== 所给列表

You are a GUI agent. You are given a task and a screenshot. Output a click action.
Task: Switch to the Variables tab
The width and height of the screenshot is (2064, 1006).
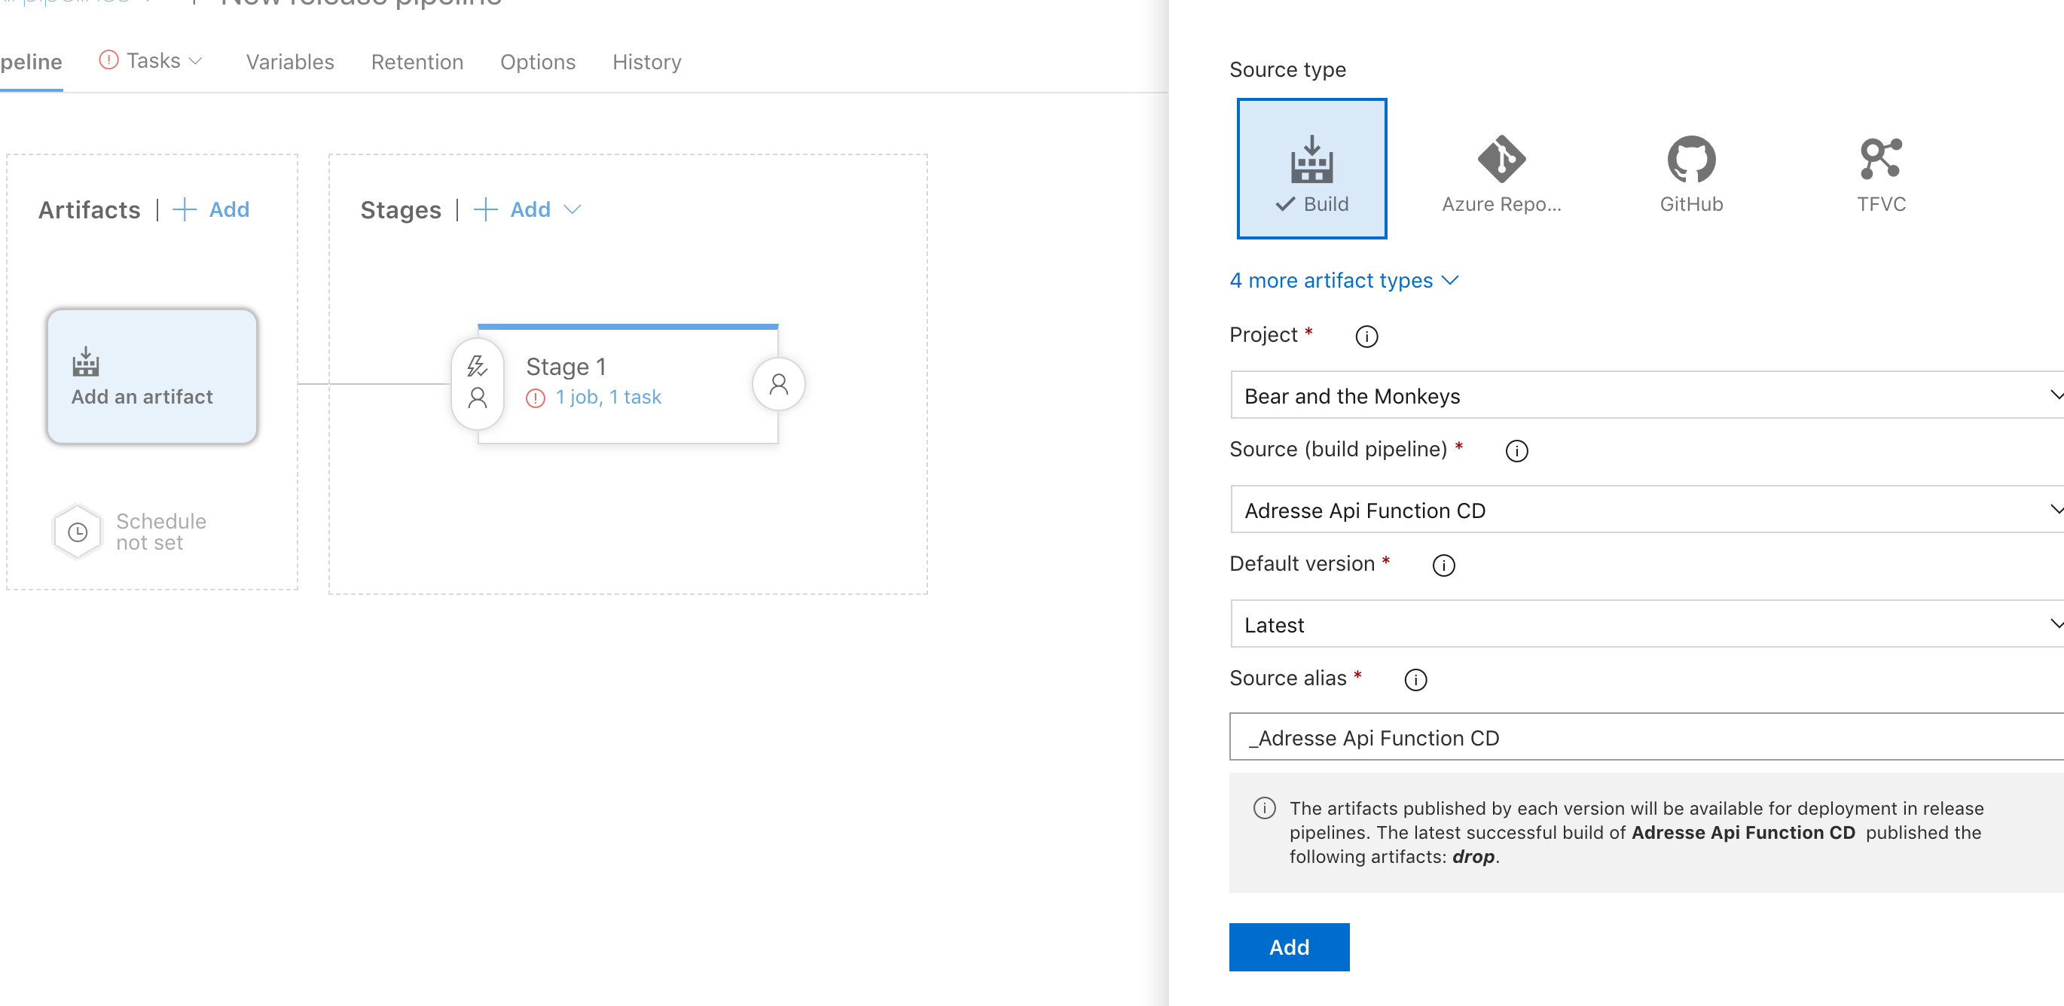289,62
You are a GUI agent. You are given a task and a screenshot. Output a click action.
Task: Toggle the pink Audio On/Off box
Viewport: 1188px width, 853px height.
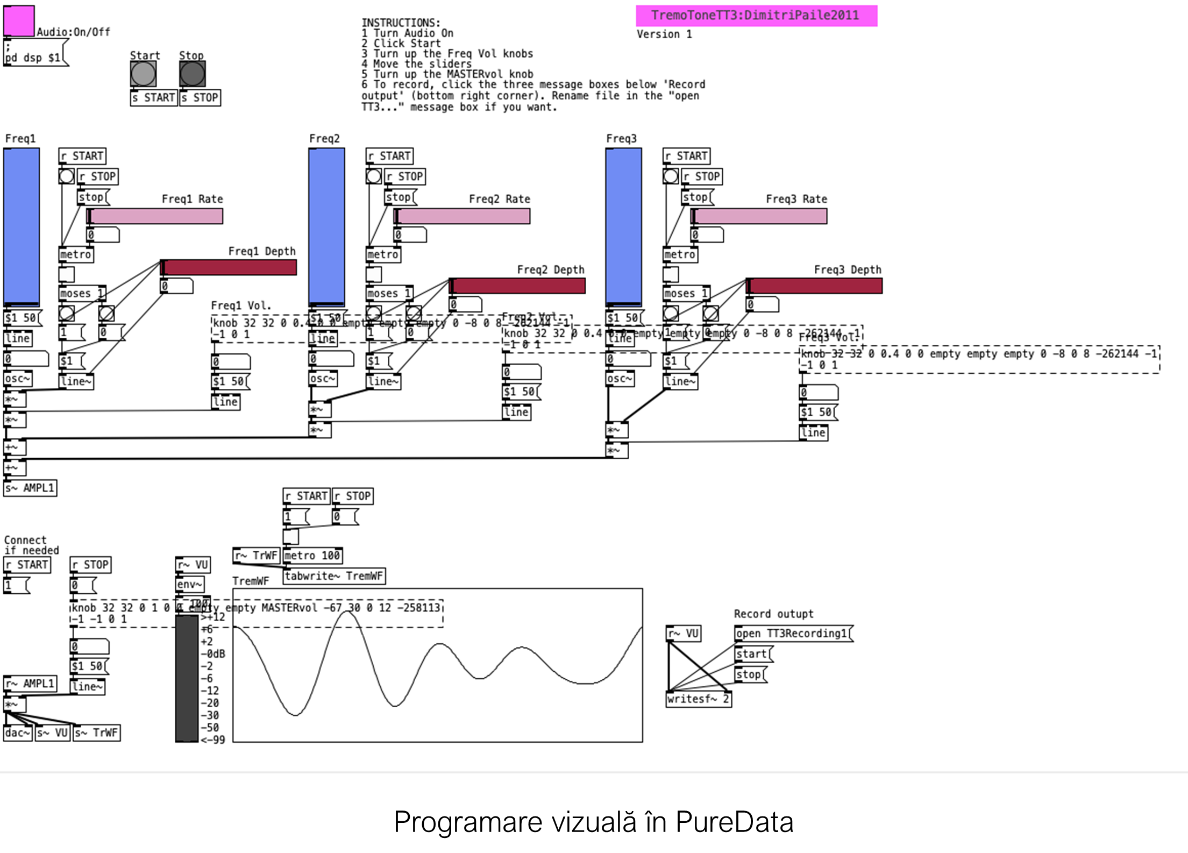[x=19, y=21]
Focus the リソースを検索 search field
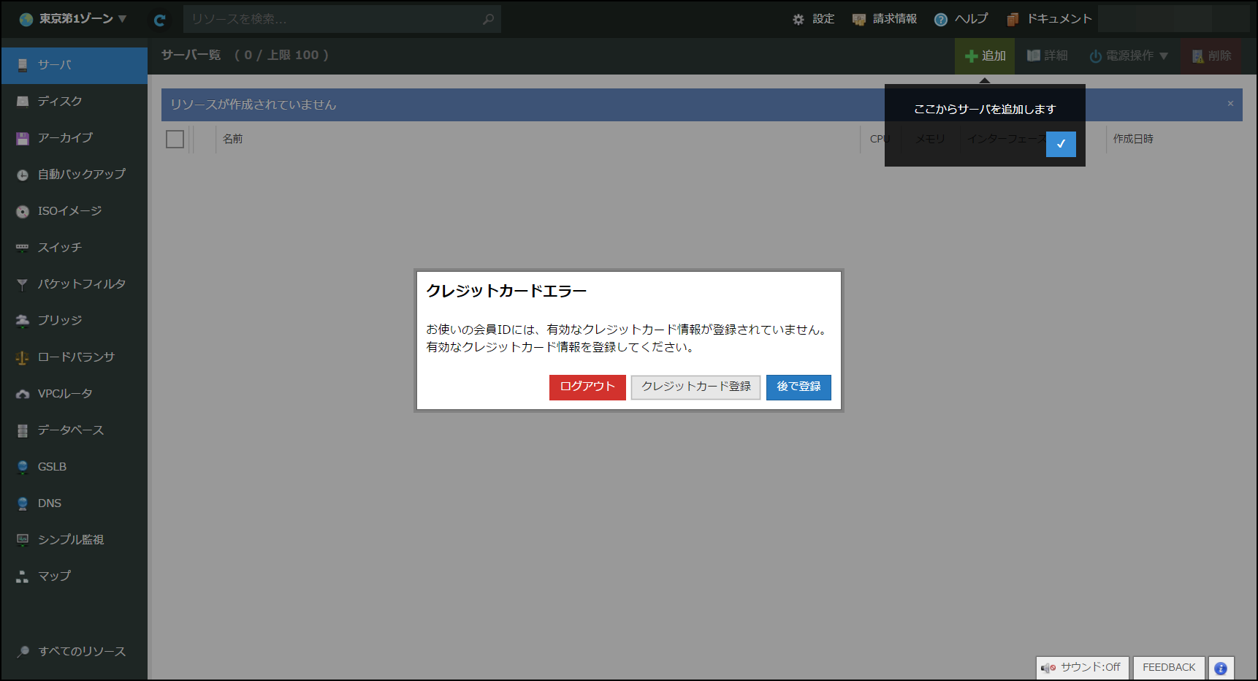The width and height of the screenshot is (1258, 681). 332,20
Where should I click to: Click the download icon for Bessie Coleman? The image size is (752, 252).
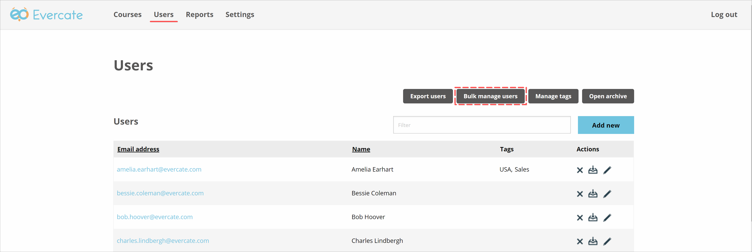pyautogui.click(x=593, y=193)
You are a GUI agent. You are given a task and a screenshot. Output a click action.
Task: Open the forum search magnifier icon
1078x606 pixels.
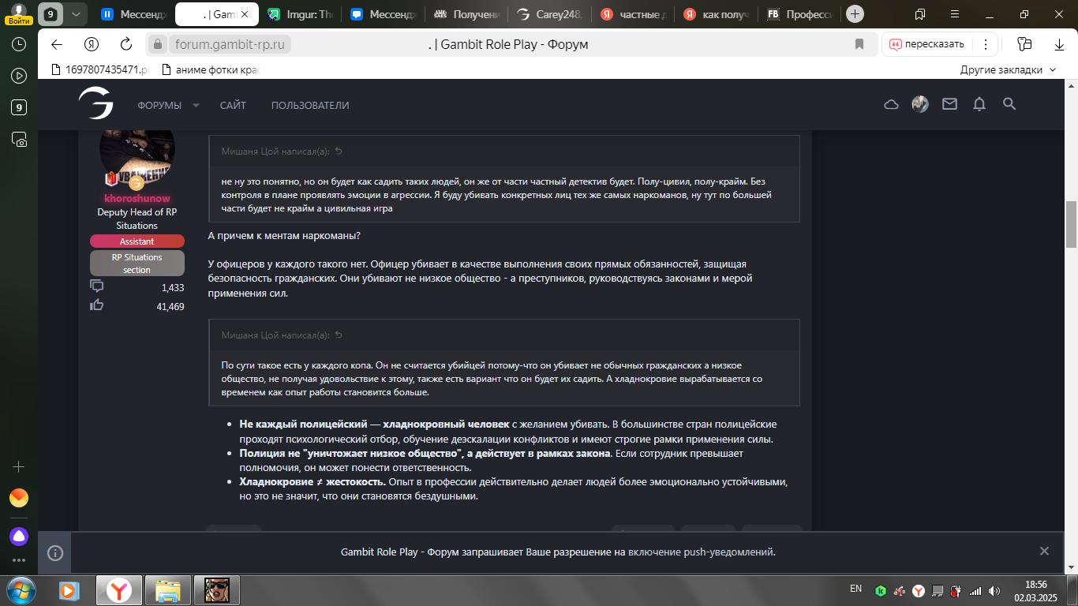click(1009, 104)
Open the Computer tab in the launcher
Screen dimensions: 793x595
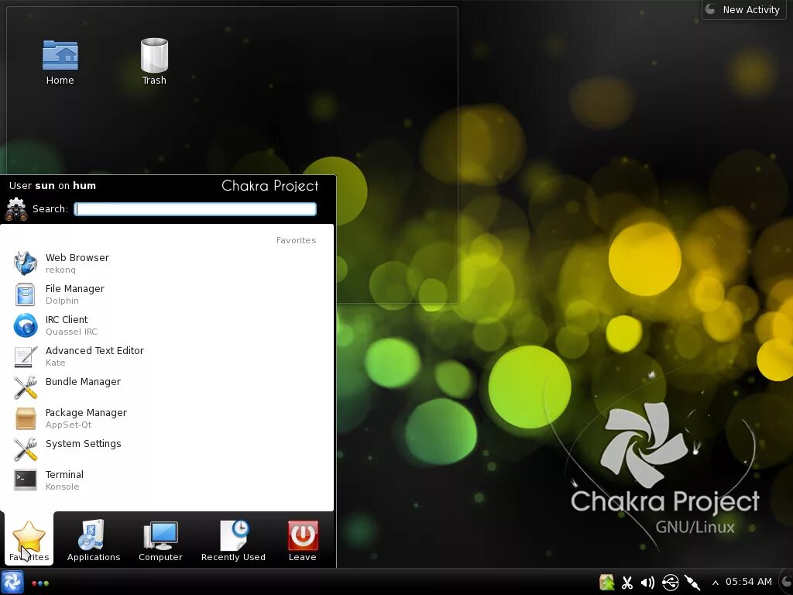(x=160, y=539)
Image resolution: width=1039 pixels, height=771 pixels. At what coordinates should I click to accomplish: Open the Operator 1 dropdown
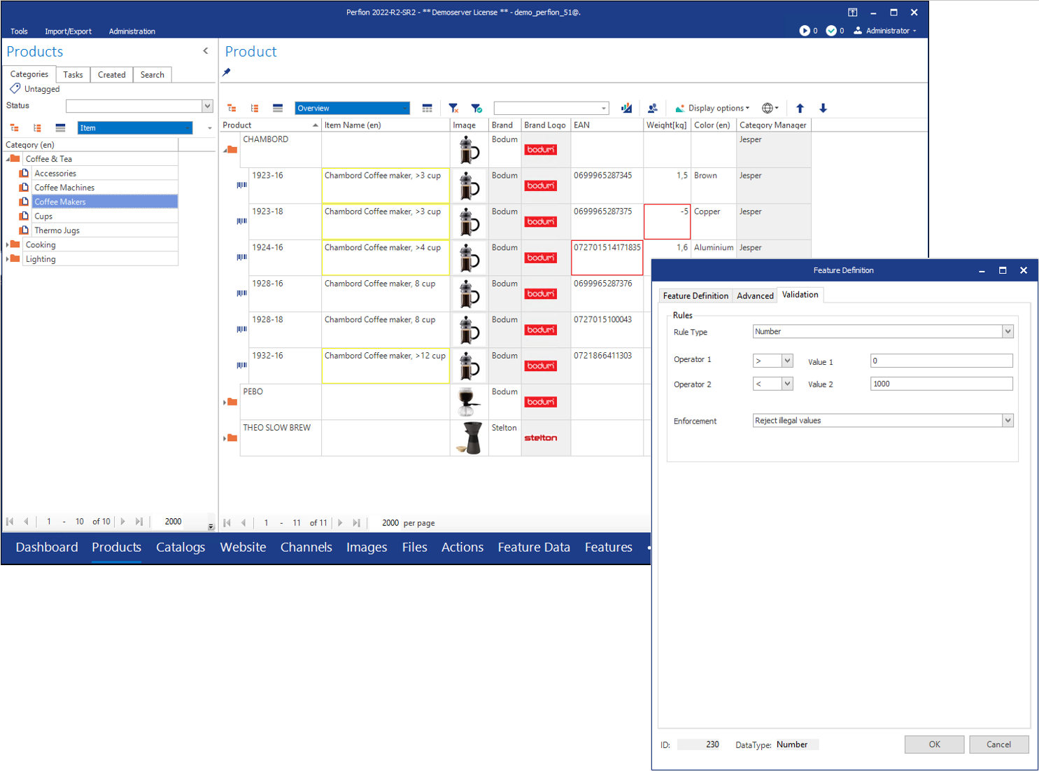(786, 360)
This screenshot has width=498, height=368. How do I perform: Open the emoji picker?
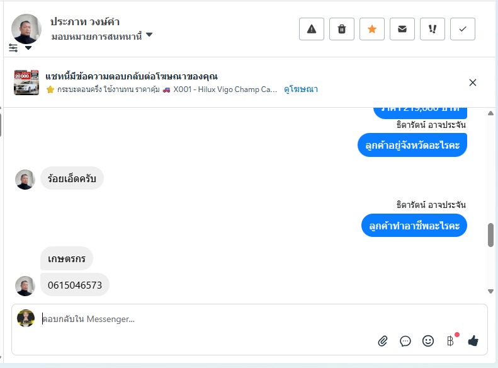[428, 341]
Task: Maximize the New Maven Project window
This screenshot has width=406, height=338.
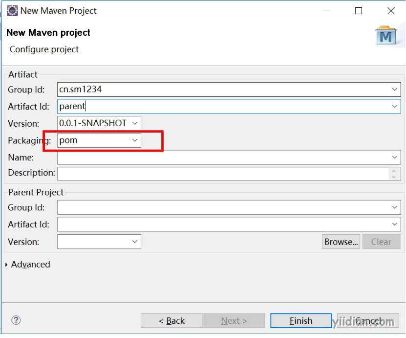Action: 359,11
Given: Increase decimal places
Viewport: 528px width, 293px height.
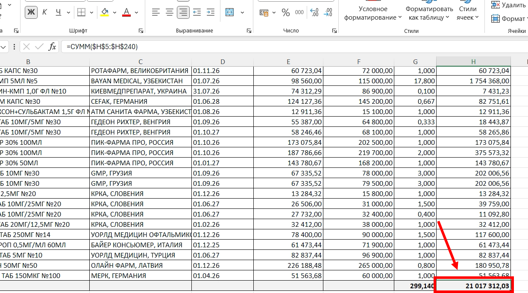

====

你的任务:
把列表从开头一直到含有“[x=19, y=21]”的那一行逐字抄写下来，首尾两行都包括在内。抄写时略去图片。

练习答案:
You are a GUI agent. You are given a task and a screenshot. Output a click action.
Task: Switch to the Variables tab
The width and height of the screenshot is (2064, 1006).
289,62
You are a GUI agent. You are given a task and a screenshot. Output a click action.
Task: Toggle the pink Audio On/Off box
Viewport: 1188px width, 853px height.
[x=19, y=21]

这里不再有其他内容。